The club is an outgrowth of a March origami crane project, she said. After the March 11 Japan earthquake and tsunami, she organized people to fold 1,000 origami cranes at the library as a benefit for disaster victims. Tajima put out fliers with instructions to make the cranes and, on the flip side, information about where to send donations to help the stricken.
"In Japan, people believe that 1,000 cranes can cure a sick person. They believe their good wishes will be granted when they fold the cranes with sincere prayers," she said.
Tajima is no stranger to teaching origami. She has had an annual table at the College Terrace Residents Association picnic, keeping bored kids occupied with paper magic. Besides being beautiful, origami teaches children geometry concepts. It's also good for developing fine motor skills, she said.
Mary Fetter, 9, said she enjoys making "fortune tellers" — four joined, peaked pyramids that one manipulates with fingers in a rotating pattern.
Homan said she discovered the origami club after her mother sent her to the event with her nanny.
"I think it's pretty good. I like origami," she said, while puffing air into a paper ball that she then tossed in the air.
"The interesting thing is that some kids don't need the instructions," Tajima said, noting how well Homan had grasped the art form. "They create their own things."

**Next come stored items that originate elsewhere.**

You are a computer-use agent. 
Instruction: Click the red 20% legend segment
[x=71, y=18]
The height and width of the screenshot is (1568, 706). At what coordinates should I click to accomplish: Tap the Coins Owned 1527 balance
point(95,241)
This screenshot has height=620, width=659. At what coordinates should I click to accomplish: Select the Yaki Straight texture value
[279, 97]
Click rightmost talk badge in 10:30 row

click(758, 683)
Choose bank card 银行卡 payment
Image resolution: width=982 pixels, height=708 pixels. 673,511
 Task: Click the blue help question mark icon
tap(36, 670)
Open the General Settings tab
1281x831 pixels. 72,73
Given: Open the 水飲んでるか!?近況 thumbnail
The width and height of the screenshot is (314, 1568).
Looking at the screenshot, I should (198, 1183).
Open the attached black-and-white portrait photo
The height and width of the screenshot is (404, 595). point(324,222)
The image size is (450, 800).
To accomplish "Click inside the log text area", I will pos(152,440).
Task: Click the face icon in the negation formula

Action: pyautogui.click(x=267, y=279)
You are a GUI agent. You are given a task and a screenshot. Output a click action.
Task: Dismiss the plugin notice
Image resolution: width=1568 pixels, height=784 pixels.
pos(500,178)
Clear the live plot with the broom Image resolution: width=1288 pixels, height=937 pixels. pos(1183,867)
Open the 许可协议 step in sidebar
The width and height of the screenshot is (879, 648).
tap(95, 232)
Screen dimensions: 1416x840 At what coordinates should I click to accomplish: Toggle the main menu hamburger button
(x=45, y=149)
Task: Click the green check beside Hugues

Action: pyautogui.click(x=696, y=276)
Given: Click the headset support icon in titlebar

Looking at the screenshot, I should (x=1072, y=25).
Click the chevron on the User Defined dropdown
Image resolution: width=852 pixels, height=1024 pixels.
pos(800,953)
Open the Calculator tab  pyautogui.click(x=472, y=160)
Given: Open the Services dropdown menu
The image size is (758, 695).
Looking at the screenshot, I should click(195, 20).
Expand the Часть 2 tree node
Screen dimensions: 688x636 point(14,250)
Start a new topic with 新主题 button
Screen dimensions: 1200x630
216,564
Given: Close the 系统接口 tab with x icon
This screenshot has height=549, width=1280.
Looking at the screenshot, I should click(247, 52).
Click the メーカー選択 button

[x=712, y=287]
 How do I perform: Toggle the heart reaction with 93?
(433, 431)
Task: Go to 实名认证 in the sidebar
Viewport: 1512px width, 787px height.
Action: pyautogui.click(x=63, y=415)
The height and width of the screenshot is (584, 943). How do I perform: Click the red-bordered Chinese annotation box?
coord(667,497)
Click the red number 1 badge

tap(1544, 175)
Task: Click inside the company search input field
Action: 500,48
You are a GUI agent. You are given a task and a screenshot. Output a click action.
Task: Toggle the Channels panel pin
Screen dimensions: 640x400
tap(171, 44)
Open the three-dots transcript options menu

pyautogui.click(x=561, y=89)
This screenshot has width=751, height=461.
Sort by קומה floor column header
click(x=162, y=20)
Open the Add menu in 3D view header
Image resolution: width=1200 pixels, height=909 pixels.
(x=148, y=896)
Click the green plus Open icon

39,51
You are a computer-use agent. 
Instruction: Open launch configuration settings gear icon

Most weeks, the club takes place inside the library, although on Wednesday Tajima took the opportunity to enjoy the sunny day and combine the club with a magic-act event taking place on the lawn.
On the library's glass door, stenciled letters summarize its philosophy: "One world, many stories."
Inside, the many stories of origami unfolded in the children's room. Origami penguins, monkeys, pandas, squirrels, flowers, boats, bookmarks and doll's clothing populated a windowsill, enticements for the next session.
The 1,000 cranes that sparked Tajima's idea for the origami club hang in long garlands from the bookshelves, symbols of the neighborhood's connection with those far away.
"When I organized it, people's reaction was overwhelming," Tajima said of the crane project. "That's one of other reasons why I wanted to contribute something to this society (through the origami club). I still really appreciate what they did."
Sue Chang, a library associate, said origami books are a popular checkout item.
Now and then, children stopped their activities to play with the windowsill animals or marvel at the multitude of colorful cranes. They squeezed their wings to make them flap as though they could fly.